Tata Global Beverages’s portfolio evaluation may see it sell its 41% stake in tea plantation firm Amalgamated Plantations. Graphic: Mint
Tata Global Beverages’s portfolio evaluation may see it sell its 41% stake in tea plantation firm Amalgamated Plantations. Graphic: Mint

Tata Global pruning its stake in Amalgamated Plantations benefits both companies

If the only way forward for Amalgamated Plantations is to enter the packet tea business, then it is better to set it free. And since bulk tea is a buyers' market, Tata Global will have no problem in meeting its procurement needs

Tata Global Beverages Ltd’s portfolio evaluation may see it sell its 41% stake in tea plantation firm Amalgamated Plantations Pvt. Ltd, according to a Mint report. The move can benefit both. The tea plantation business is a tough one. Amalgamated Plantations made losses for three consecutive years till fiscal year 2017 (FY17) totalling Rs85 crore, according to its chairman’s statement made at its annual general meeting last August.

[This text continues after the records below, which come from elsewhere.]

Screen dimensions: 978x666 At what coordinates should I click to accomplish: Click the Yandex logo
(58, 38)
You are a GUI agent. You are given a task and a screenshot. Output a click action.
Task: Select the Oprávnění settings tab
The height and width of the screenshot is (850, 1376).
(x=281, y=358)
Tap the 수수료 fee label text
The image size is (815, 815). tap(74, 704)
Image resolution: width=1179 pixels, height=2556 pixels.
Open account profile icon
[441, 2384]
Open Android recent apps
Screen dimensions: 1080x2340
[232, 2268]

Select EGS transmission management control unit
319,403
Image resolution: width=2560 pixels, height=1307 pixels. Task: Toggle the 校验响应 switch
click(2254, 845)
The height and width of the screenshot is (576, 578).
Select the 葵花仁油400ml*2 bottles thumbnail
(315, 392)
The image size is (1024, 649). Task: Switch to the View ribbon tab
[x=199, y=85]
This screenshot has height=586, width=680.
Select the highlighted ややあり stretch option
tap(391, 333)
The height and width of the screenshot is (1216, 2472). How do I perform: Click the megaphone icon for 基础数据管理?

The speech talks about how proprietary small tea growers (STG) and bought leaf factories or BLF (who buy tea leaf and process it) are gaining share in the tea leaf market, with their share of output rising in FY17. It asks for a level playing field in terms of the cost base, alluding to regulations that determine the cost structure of regulated tea growers (RTG) such as Amalgamated Plantations.

Amalgamated Plantations itself bought 15.4 million kg of tea leaf in FY17, while its own plantation output was 41.2 million kg. Although its volume sales rose over the previous year, realizations declined and costs increased, contributing to a loss of Rs49.3 crore in FY17.

How could a separation benefit Amalgamated Plantations then? While the chairman’s speech talks about a level-playing field on the cost and regulation front with other plantation models (STG and BLF), it also says that the RTG market is a buyers’ market. Packet tea companies capture a bigger share of the value of tea sold in a packet.

The solution to this could be to market its tea directly. In August, Mint did report that Amalgamated Plantations intended to launch its own tea brand. It would sell in small markets where leaders such as Tata Global and Hindustan Unilever Ltd were not present. But these are national contenders, with a presence in most markets of any significance. Entering the packet tea market with such a constraint may affect its success. A separation can allow it to follow an independent strategy.

Even for Tata Global, with a 41% equity stake in Amalgamated Plantations (65% at the Tata group level), it would be strange to incubate a competitor for its flagship packet tea business. If the only way forward for Amalgamated Plantations is to enter the packet tea business, then it is better to set it free. Since bulk tea is a buyers’ market, Tata Global will have no problem in meeting its procurement needs. As it is, in FY17, its purchases from Amalgamated Plantations were Rs126 crore while its total tea purchases amounted to Rs1,530 crore.

If Tata Global can make a decent return on its equity (and also get back money invested in preference shares issued by Amalgamated Plantations) the funds can be deployed elsewhere.

Tata Global’s shares have done well in the past six months, rising by 83%. An improving financial performance and the post-goods and service tax rally in consumer stocks have lifted its shares. In the December quarter, the company is expected to see sales rise by 5% from a year ago while its Ebitda (earnings before interest, tax, depreciation and amortization) is expected to increase by 25%, benefiting from “robust margin expansion in domestic tea business, cost saving initiatives and incremental gain from divestment of select loss-making businesses", according to a preview report by Kotak Institutional Equities.